Hopkins has evolved into a beloved figure in boxing. Many that spurned him through the years have become ardent fans. He’s still getting used to the fact that he has fans. That people actually like him, and those things are still hard for him to hear. Even for the years he was on top, Hopkins had a tendency to contrive something in his mind that was negative, create his own chip on his shoulder to barrel through. If there wasn’t an obstacle there, B-Hop would produce one.

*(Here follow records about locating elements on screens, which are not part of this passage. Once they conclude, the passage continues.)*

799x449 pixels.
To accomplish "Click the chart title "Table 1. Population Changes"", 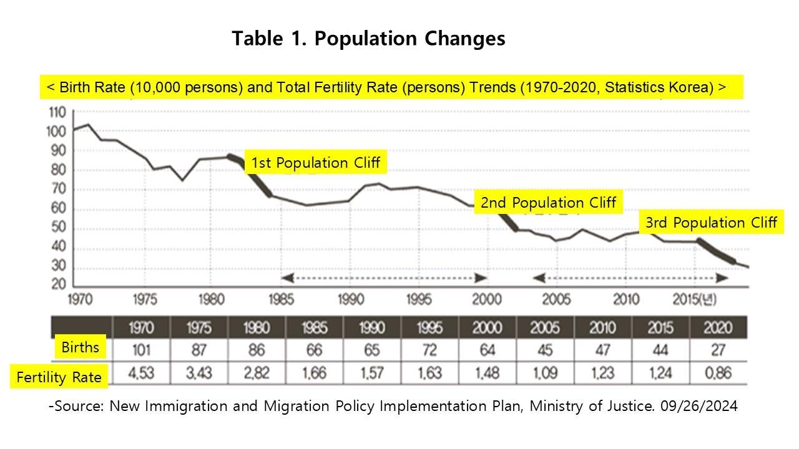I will pyautogui.click(x=368, y=39).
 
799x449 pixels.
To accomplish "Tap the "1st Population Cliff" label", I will pyautogui.click(x=315, y=163).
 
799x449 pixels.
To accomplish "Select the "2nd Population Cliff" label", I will pyautogui.click(x=548, y=203).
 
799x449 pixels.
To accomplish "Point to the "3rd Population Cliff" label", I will pyautogui.click(x=711, y=223).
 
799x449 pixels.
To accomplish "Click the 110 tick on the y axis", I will pyautogui.click(x=56, y=113).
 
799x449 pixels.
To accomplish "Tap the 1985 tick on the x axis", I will pyautogui.click(x=281, y=299).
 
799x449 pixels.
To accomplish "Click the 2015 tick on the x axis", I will pyautogui.click(x=687, y=299).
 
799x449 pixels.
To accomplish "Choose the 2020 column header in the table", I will pyautogui.click(x=718, y=327).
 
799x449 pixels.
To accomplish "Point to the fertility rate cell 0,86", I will pyautogui.click(x=718, y=374).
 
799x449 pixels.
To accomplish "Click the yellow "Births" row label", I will pyautogui.click(x=80, y=347).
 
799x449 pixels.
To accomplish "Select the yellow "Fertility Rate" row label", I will pyautogui.click(x=59, y=377).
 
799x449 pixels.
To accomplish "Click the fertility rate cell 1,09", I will pyautogui.click(x=545, y=374).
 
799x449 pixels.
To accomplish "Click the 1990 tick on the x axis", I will pyautogui.click(x=350, y=299).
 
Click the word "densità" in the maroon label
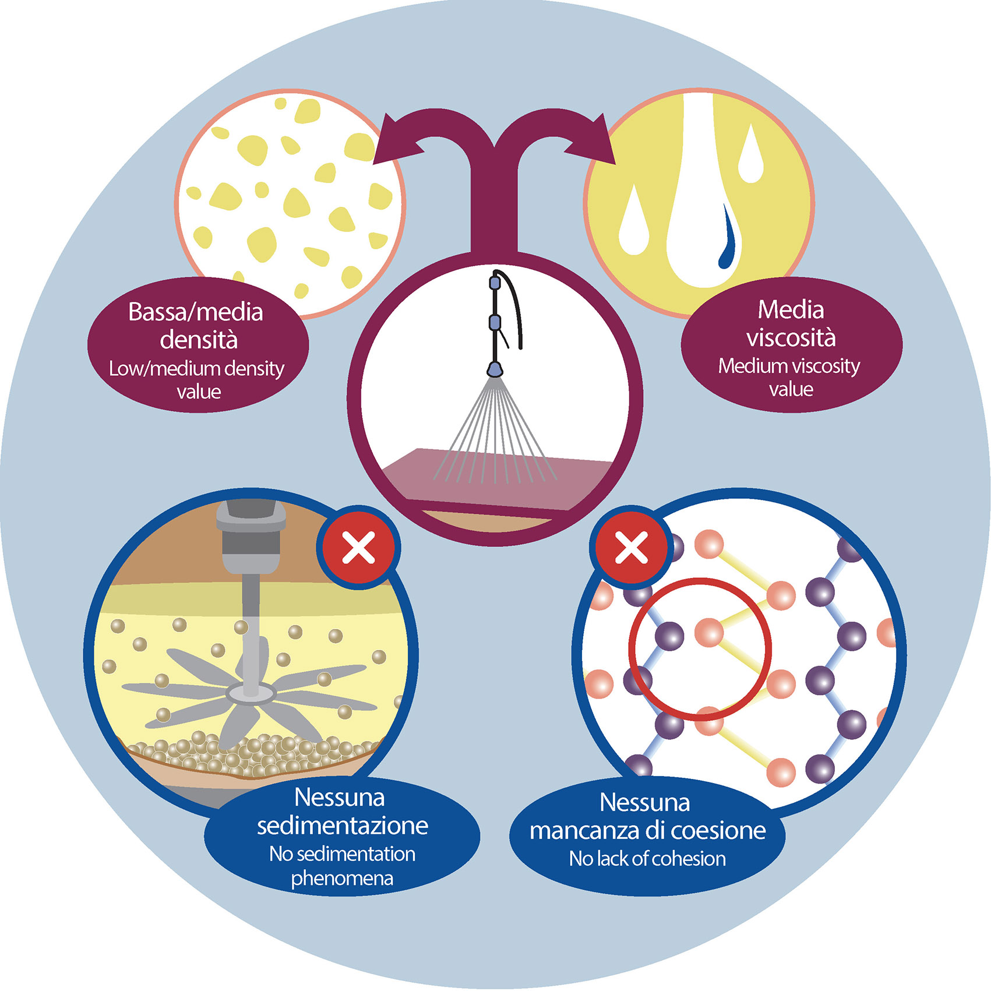(199, 340)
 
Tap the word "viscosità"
(791, 337)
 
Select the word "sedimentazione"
(343, 826)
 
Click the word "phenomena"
(342, 878)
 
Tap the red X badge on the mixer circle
(359, 548)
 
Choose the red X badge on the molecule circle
(632, 548)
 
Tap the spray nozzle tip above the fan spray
(495, 369)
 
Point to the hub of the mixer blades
(251, 692)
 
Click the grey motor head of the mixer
(251, 533)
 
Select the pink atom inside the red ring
(710, 632)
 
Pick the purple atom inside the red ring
(669, 635)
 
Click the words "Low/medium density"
(196, 369)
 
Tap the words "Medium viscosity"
(789, 366)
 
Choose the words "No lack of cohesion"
(647, 859)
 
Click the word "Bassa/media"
(196, 312)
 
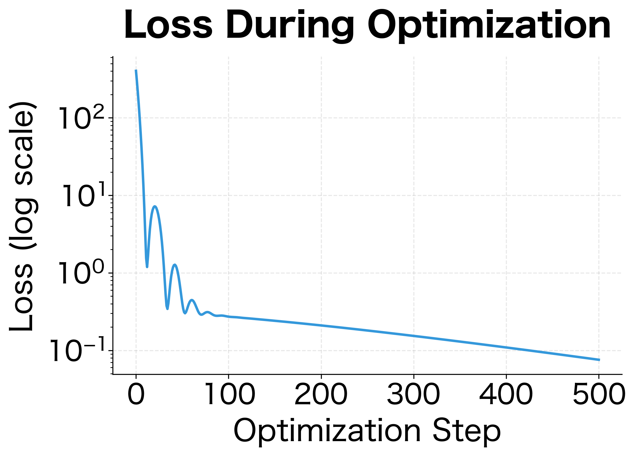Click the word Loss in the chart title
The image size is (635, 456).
click(x=168, y=25)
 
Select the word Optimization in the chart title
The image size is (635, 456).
click(x=489, y=25)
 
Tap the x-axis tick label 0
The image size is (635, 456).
click(x=136, y=394)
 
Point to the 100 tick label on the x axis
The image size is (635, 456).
click(x=228, y=394)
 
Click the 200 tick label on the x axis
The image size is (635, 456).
click(x=321, y=394)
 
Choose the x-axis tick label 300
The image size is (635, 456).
click(x=413, y=394)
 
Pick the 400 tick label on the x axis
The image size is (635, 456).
click(x=506, y=394)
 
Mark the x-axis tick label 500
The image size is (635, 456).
click(x=598, y=394)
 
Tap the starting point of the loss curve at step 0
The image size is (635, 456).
click(x=136, y=70)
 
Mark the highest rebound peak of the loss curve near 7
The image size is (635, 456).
click(x=155, y=206)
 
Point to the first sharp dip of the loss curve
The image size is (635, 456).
click(x=147, y=267)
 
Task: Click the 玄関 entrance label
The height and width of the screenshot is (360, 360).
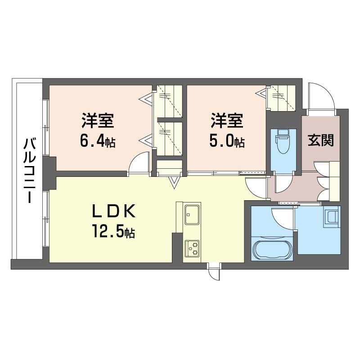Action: tap(320, 141)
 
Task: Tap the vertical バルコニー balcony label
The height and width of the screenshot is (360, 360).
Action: tap(30, 172)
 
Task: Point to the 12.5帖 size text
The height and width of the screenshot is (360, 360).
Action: tap(113, 232)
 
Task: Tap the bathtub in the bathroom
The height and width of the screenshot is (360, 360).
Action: tap(273, 249)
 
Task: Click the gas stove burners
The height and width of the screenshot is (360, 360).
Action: tap(193, 248)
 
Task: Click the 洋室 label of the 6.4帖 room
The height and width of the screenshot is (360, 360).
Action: tap(98, 122)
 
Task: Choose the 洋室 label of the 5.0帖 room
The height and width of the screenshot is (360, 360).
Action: tap(228, 122)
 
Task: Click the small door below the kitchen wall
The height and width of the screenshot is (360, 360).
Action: tap(214, 272)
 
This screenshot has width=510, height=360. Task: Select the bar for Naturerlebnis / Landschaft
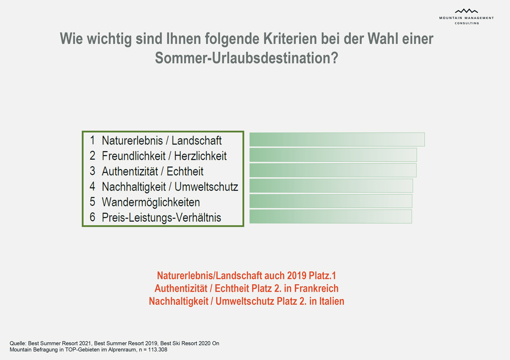tap(337, 139)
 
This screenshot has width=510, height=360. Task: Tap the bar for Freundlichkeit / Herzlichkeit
tap(333, 155)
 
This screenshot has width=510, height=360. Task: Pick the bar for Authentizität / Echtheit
tap(333, 170)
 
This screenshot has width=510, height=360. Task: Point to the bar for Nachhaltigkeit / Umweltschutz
tap(331, 185)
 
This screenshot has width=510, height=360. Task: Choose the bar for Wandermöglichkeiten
tap(331, 201)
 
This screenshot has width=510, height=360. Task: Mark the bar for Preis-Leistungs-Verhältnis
tap(330, 216)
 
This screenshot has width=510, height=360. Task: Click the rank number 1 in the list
tap(92, 140)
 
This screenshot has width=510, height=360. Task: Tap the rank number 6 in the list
tap(92, 218)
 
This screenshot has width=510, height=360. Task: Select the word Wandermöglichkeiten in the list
tap(151, 202)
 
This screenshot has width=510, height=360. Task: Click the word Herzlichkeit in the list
tap(201, 156)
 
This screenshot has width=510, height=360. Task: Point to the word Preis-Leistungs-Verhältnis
tap(162, 218)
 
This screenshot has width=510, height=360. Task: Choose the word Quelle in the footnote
tap(17, 343)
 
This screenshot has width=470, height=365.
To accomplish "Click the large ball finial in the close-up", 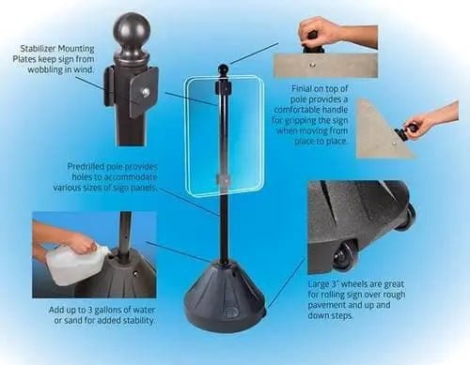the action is pos(132,31).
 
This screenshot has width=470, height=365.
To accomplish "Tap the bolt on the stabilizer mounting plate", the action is pos(145,93).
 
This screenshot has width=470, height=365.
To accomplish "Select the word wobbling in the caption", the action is pos(45,69).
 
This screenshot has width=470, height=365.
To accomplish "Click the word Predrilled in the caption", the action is pos(85,167).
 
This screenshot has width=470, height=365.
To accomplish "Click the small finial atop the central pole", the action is pos(223,68).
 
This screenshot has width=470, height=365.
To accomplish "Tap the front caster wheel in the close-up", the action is pos(345,256).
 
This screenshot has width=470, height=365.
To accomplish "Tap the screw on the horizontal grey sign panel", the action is pos(311,65).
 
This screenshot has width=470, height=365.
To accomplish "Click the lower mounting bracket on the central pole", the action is pos(223,179).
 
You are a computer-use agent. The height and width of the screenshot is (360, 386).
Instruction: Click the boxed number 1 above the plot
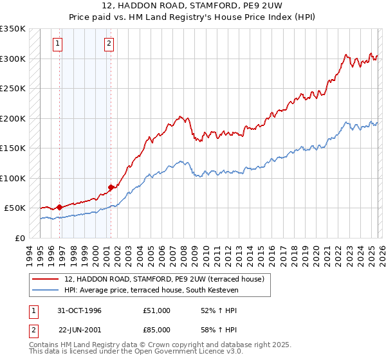(58, 44)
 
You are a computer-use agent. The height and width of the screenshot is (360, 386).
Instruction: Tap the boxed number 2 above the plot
(109, 44)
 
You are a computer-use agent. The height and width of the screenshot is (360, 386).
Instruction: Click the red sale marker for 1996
(60, 207)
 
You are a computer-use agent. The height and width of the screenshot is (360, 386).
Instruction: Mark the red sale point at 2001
(111, 187)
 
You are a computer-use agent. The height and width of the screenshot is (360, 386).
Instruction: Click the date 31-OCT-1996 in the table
(80, 310)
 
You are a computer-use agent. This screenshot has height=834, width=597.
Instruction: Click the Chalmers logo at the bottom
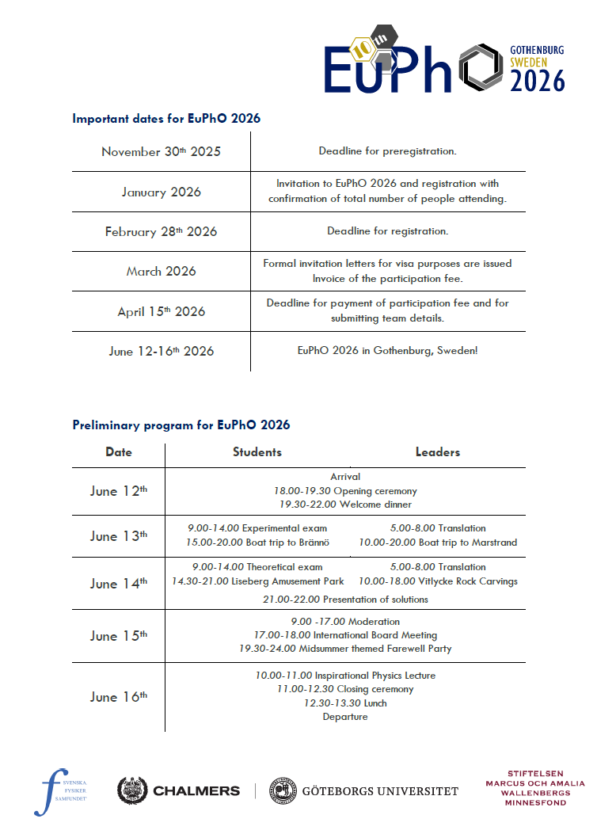[178, 790]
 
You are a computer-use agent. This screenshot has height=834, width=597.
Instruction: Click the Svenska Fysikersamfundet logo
[62, 790]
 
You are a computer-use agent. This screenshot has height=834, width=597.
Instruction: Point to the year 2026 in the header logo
[538, 80]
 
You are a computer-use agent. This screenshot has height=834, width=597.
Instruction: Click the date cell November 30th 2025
[161, 151]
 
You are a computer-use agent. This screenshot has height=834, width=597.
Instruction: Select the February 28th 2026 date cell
[161, 232]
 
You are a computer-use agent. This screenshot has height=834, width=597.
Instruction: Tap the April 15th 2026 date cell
[161, 311]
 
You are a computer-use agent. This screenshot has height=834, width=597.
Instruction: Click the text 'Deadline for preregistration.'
[387, 150]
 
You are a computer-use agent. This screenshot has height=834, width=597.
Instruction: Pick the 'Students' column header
[257, 452]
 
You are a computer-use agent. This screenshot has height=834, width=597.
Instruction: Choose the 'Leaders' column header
[437, 452]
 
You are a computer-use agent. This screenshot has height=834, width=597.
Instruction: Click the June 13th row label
[119, 536]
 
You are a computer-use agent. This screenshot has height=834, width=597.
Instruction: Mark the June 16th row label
[119, 697]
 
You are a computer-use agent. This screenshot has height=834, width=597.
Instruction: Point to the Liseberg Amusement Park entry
[258, 581]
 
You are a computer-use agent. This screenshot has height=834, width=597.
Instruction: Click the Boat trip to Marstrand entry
[438, 543]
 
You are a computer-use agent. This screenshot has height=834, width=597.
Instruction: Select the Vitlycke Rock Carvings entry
[438, 581]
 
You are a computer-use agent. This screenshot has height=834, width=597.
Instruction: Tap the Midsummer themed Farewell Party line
[345, 649]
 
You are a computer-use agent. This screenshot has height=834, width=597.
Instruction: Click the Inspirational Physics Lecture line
[345, 676]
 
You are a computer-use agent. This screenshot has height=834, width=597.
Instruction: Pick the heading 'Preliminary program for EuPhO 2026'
[181, 425]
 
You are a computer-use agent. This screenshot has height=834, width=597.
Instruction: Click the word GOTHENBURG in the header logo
[537, 49]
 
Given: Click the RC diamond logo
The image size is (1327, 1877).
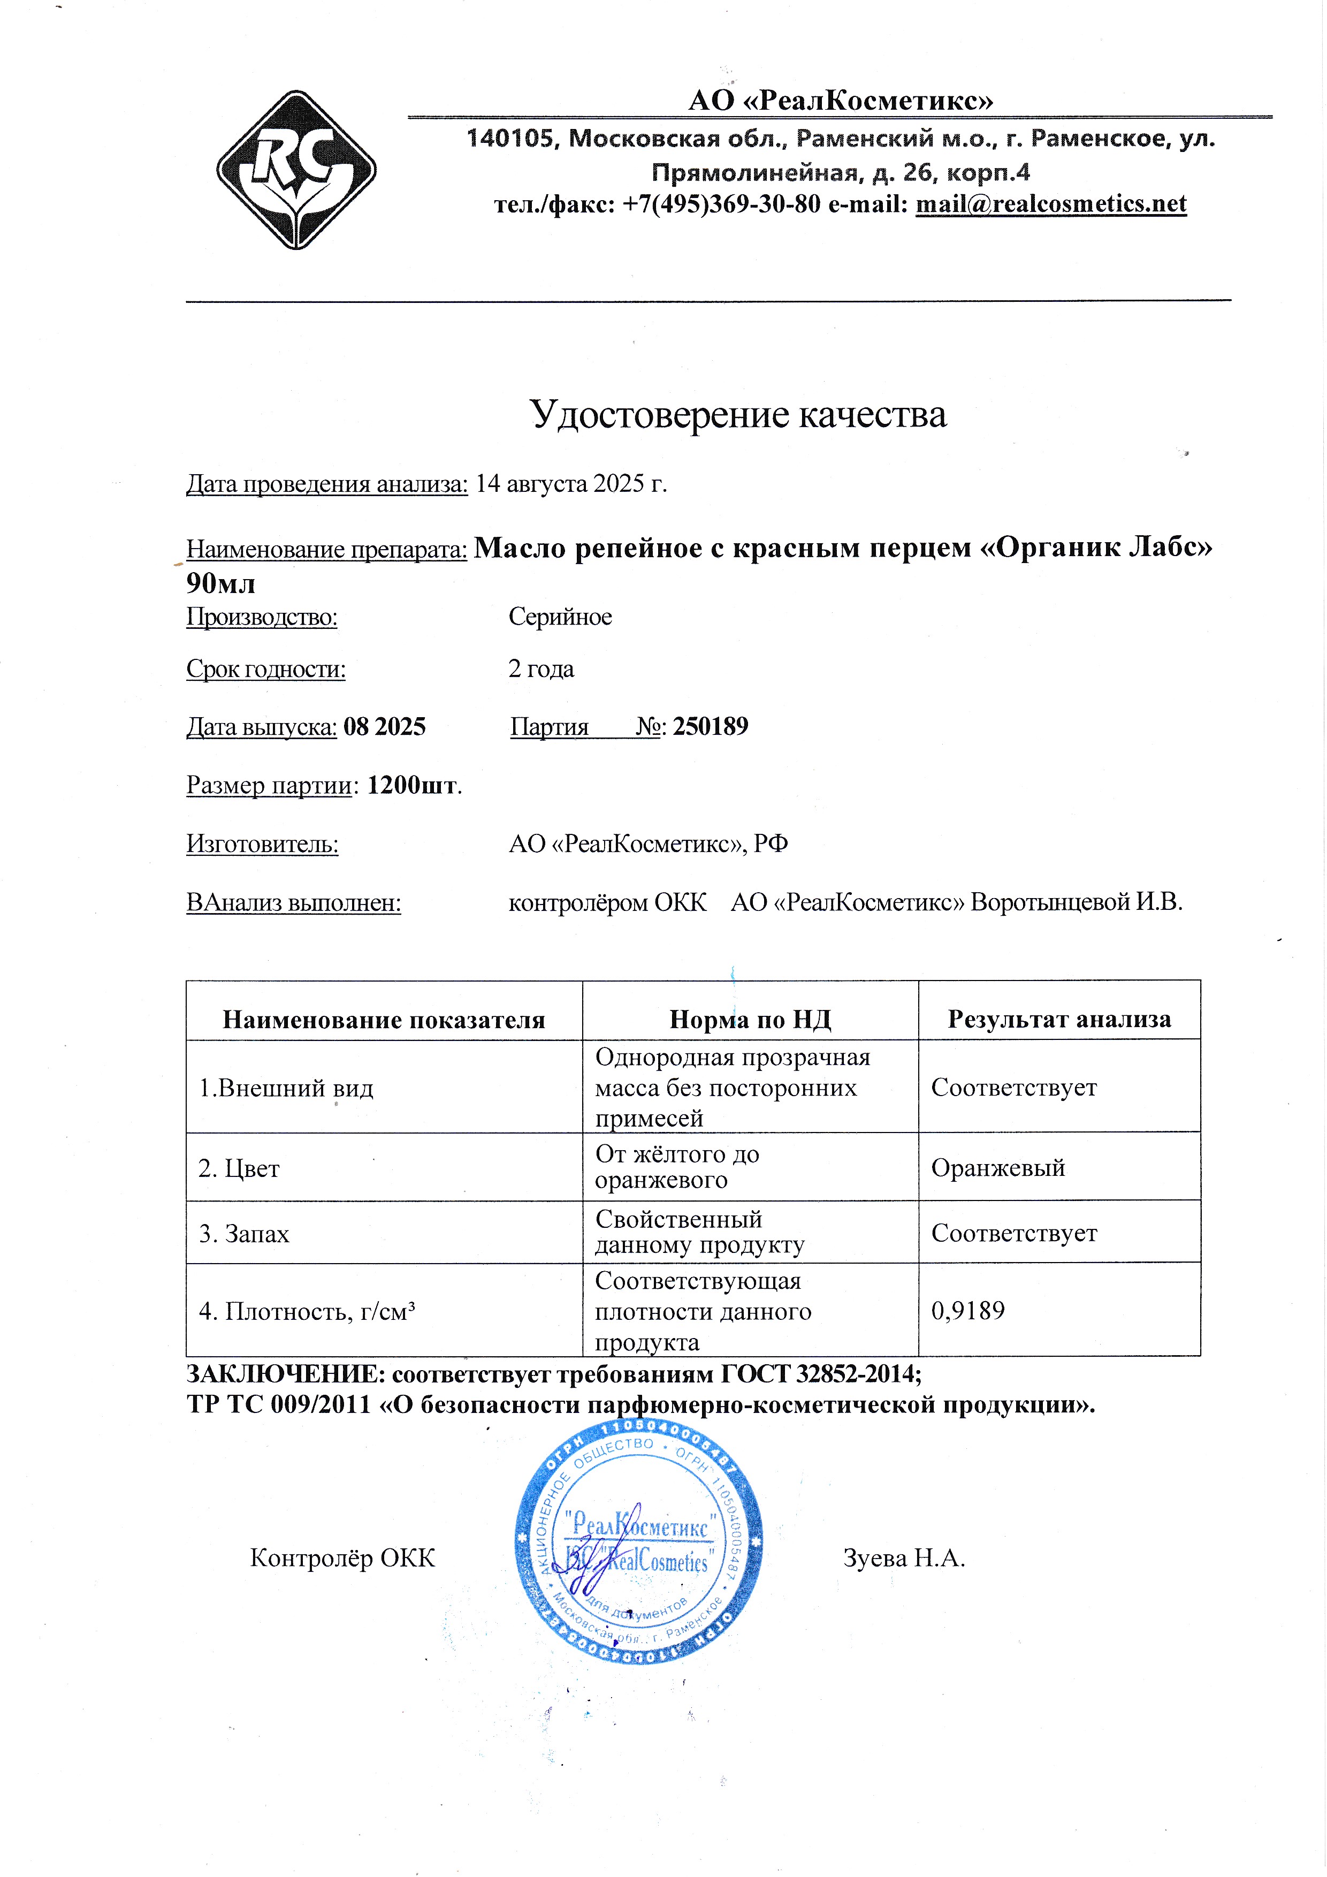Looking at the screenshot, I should [296, 170].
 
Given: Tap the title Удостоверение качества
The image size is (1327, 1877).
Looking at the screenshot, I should [738, 414].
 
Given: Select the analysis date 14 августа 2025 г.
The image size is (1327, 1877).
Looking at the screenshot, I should [571, 484].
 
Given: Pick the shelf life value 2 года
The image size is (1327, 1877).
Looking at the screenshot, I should [541, 668].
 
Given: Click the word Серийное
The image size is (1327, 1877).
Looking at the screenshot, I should [560, 617].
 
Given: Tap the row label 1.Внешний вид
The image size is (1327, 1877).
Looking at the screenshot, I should [286, 1088].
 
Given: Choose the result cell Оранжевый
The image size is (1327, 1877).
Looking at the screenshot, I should [998, 1167].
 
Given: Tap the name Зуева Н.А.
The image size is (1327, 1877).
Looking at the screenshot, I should [904, 1558].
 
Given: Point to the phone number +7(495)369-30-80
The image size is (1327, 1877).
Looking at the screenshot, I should [721, 203].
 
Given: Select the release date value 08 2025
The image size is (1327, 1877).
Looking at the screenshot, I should [384, 727].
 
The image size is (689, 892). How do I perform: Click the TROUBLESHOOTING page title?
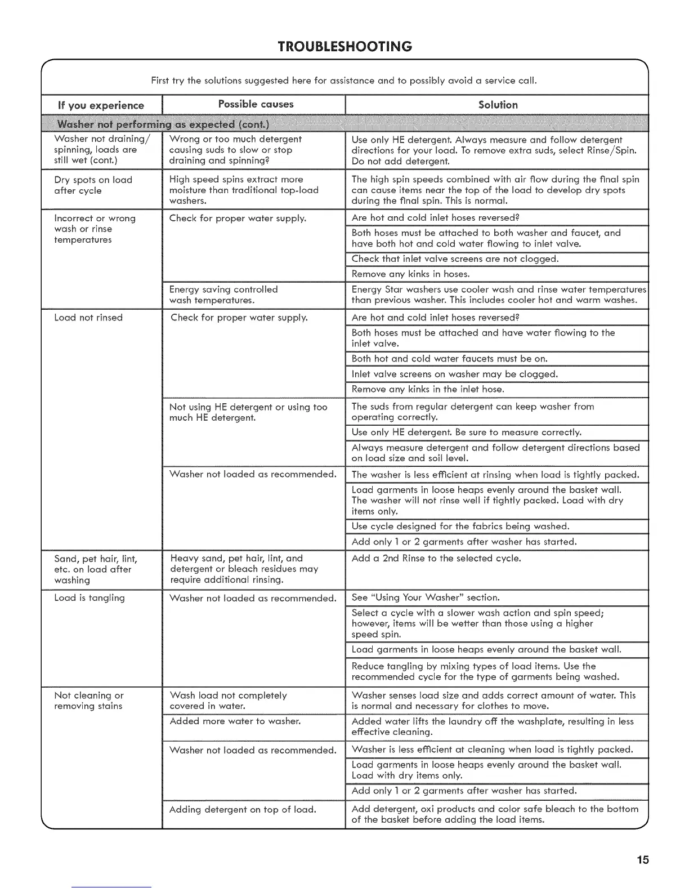tap(344, 46)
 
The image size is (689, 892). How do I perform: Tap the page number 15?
tap(643, 859)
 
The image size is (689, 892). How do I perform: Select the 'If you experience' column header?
tap(101, 105)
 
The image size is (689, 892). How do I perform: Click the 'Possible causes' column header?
tap(256, 104)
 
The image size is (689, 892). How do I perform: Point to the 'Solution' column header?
tap(498, 105)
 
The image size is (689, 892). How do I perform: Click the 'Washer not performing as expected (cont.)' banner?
tap(163, 124)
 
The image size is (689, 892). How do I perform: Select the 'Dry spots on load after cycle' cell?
tap(93, 185)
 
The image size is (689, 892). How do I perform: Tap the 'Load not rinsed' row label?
tap(88, 318)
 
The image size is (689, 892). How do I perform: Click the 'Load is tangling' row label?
tap(90, 598)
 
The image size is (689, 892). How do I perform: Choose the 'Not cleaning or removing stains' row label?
tap(89, 701)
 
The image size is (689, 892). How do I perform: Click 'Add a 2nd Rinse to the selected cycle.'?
tap(436, 559)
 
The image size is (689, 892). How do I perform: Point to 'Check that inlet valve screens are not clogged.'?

People see the good in Hopkins—and there is a lot of good. He doesn’t want to hear that. He once helped pay for the funeral of someone that he wants to remain anonymous about. So he refuses to talk about it. He once helped a lost sportswriter in Louisville, Kentucky, one sweltering Friday afternoon, June 10, 2016, at the Muhammad Ali funeral. He won’t acknowledge that—even to the very person who he served as their guide.
In December, Hopkins will undoubtedly receive a call from International Boxing Hall of Fame executive director Ed Brophy telling him that he’s a Hall of Famer.
In June of next year, Hopkins’ stone face may crack a little from emotion during his induction speech.
He doesn’t want to hear that, either.
“I see the way people react to me today,” Hopkins said. “I get called a grumpy old man a lot of times, and that’s because I act like one. I want to make sure I do something special in downtown Philadelphia before I go to (Canastota) next June. I’ve had a lot of good things happen in my life. And I’m grateful for that and the people who helped me get there. Yeah, you can say I’ve been on the top of the mountain for a long time.
“But in my mind, I’m still the guy at the bottom of the mountain digging ditches. There’s still a fight out there. I still have a lot of things to do. When I heard about the Hall of Fame ballot, I actually thought some people would look for ways to keep me out. I guess that’s my personality and chip on my shoulders that I always carry. I believe I’ll be voted into the Hall of Fame by split-decision. I’ll get in by the skin of my chinny, chin chin.
“They better make me last when I am inducted. Ed Brophy is going to tell me to keep it to five minutes. I’m going to tell half the people there I dislike them (he laughs). Everyone better bring their pillows when I talk. They can take a nap and I’ll still be talking. They better make me last.
“It just reminds me that I came from J Block. I know my prison number backwards and frontwards, but I don’t know my social security number.
“I’m always going to be Y4145.”
Bernard Hopkins wouldn’t be Bernard Hopkins if he thought otherwise.